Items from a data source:
┄┄┄┄┄┄┄┄┄┄┄┄┄┄┄┄┄┄┄┄

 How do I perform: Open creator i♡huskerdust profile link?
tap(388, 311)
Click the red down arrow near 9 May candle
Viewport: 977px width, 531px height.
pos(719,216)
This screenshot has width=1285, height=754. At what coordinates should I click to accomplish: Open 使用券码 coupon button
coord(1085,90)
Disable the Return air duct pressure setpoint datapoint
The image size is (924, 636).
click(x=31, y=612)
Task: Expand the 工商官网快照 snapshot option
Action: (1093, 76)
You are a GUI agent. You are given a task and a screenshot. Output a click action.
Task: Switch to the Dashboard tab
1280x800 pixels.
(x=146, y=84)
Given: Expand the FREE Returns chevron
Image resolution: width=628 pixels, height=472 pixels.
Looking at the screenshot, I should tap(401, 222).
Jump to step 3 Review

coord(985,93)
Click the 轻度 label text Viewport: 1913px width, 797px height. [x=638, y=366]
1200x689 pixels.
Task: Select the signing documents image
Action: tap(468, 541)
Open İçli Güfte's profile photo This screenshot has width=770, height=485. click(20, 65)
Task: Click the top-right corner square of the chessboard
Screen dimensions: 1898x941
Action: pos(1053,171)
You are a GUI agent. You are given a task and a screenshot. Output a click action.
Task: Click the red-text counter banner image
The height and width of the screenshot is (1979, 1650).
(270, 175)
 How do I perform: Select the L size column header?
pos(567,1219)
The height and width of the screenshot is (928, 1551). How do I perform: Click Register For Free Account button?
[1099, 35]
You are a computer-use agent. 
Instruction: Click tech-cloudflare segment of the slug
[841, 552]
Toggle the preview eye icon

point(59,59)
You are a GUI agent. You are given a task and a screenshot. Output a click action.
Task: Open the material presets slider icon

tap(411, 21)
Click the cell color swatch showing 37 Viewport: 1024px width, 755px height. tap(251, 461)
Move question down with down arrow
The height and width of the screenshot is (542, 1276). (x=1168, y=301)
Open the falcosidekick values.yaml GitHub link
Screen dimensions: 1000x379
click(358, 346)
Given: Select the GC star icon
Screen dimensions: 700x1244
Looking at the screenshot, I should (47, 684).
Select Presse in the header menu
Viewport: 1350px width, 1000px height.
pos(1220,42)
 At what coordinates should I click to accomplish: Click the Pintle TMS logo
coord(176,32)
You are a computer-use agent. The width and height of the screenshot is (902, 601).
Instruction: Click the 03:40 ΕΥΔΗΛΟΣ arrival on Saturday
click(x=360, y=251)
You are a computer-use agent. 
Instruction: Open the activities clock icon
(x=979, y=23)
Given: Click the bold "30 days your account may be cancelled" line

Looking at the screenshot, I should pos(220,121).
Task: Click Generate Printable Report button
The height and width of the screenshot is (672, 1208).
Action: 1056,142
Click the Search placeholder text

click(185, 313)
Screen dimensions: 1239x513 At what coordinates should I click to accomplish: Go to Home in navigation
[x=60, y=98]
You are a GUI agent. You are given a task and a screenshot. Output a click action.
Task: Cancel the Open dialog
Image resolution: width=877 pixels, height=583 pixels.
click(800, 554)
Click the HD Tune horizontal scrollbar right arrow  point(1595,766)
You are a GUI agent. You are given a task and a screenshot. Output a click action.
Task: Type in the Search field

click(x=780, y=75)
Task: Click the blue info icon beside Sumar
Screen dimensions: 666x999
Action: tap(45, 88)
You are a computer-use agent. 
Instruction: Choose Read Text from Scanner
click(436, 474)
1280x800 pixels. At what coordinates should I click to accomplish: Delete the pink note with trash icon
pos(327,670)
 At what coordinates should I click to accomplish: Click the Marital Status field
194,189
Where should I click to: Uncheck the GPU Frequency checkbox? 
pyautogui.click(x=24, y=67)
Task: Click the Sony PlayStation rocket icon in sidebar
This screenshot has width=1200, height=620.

┄┄┄┄┄┄┄┄┄┄┄┄┄┄┄┄┄┄┄┄

▶ [YOUR GOAL] Which lines should be output? Exactly those from the first line of the data through the line containing "Given: Expand the FREE Returns chevron", inclusive.

▶ [ANSWER AREA]
 How do I perform: Open creator i♡huskerdust profile link?
tap(388, 311)
Click the red down arrow near 9 May candle
Viewport: 977px width, 531px height.
pos(719,216)
This screenshot has width=1285, height=754. At what coordinates should I click to accomplish: Open 使用券码 coupon button
coord(1085,90)
Disable the Return air duct pressure setpoint datapoint
The image size is (924, 636).
click(x=31, y=612)
Task: Expand the 工商官网快照 snapshot option
Action: (1093, 76)
You are a GUI agent. You are given a task and a screenshot. Output a click action.
Task: Switch to the Dashboard tab
1280x800 pixels.
(x=146, y=84)
Given: Expand the FREE Returns chevron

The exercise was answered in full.